Question

Consider a non – empty set consisting of children in a family and a relation R defined as $aRb$, if a is a brother of b, then R is
(a) Symmetric but not transitive
(b) Transitive but not symmetric
(c) Neither symmetric nor transitive
(d) Both symmetric and transitive

Answer 1

Hint: To check if the relation is symmetric, considering the given fact that ‘a’ is a brother of ‘b’ check if ‘b’ is also the brother of ‘a’. If yes then the relation is symmetric otherwise not. Now, to check for the transitive nature of the relation, assume that ‘b’ is the brother of ‘c’ apart from the fact that ‘a’ is the brother of ‘b’, check if ‘a’ is also the brother of ‘c’. If yes then the relation is transitive otherwise not.

Complete step by step answer:
Here we have been provided with a relation R such that ‘a’ is a brother of ‘b’. We have to determine the symmetric and the transitive nature of the relation. Let us check them one by one.
(1) A relation is symmetric in nature when we have $\left( a,b \right)\in R$ then $\left( b,a \right)\in R$. In the question it is said that ‘a’ is a brother of ‘b’ that means the relation will be symmetric if and only if ‘b’ is also the brother of ‘a’.
Now, it may be possible that b is a sister of ‘a’ in the same family therefore ‘b’ may not be related with ‘a’ in the similar relation as ‘a’ is related with ‘b’. Therefore the relation is not symmetric.
(2) A relation is transitive in nature when we have $\left( a,b \right)\in R$ and $\left( b,c \right)\in R$ then $\left( a,c \right)\in R$. It is given that ‘a’ is a brother of ‘b’ so we assume that there is a third child such that ‘b’ is a brother of ‘c’.
Now, it is obvious that if ‘a’ is a brother of ‘b’ and ‘b’ is a brother of ‘c’ then ‘a’ will also be the brother of ‘c’. Therefore the relation is transitive.

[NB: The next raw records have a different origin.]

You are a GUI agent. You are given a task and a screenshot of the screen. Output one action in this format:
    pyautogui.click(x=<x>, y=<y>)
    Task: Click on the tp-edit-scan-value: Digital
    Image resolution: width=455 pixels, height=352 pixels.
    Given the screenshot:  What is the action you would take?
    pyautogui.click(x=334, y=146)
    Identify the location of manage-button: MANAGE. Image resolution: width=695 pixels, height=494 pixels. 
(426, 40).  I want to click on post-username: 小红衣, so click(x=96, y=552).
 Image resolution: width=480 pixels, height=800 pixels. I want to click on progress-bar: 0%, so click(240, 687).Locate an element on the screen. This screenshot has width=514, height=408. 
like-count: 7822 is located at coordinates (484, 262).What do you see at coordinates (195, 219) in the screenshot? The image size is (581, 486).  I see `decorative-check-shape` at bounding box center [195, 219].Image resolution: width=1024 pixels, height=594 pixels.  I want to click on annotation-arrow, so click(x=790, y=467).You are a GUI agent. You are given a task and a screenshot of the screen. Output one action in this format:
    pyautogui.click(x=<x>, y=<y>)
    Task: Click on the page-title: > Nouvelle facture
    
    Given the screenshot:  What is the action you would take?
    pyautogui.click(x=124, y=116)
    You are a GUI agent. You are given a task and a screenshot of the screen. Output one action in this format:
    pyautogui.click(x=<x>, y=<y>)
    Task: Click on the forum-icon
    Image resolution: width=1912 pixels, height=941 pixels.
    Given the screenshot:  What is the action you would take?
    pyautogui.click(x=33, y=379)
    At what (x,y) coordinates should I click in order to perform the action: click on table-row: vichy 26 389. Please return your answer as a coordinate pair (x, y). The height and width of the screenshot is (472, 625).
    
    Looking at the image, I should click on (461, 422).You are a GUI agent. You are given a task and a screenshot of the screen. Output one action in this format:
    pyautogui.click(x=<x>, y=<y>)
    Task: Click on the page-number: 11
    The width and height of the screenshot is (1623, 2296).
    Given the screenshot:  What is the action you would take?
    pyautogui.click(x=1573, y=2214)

So, the correct answer is “Option b”.

Note: Note that there is one more relation known as the reflexive relation. In that relation we have to check if ‘a’ is the brother of ‘a’. It is not possible that ‘a’ will be a brother of itself, so the relation is not reflexive. If a relation is transitive, symmetric and reflexive then it is called the equivalence relation.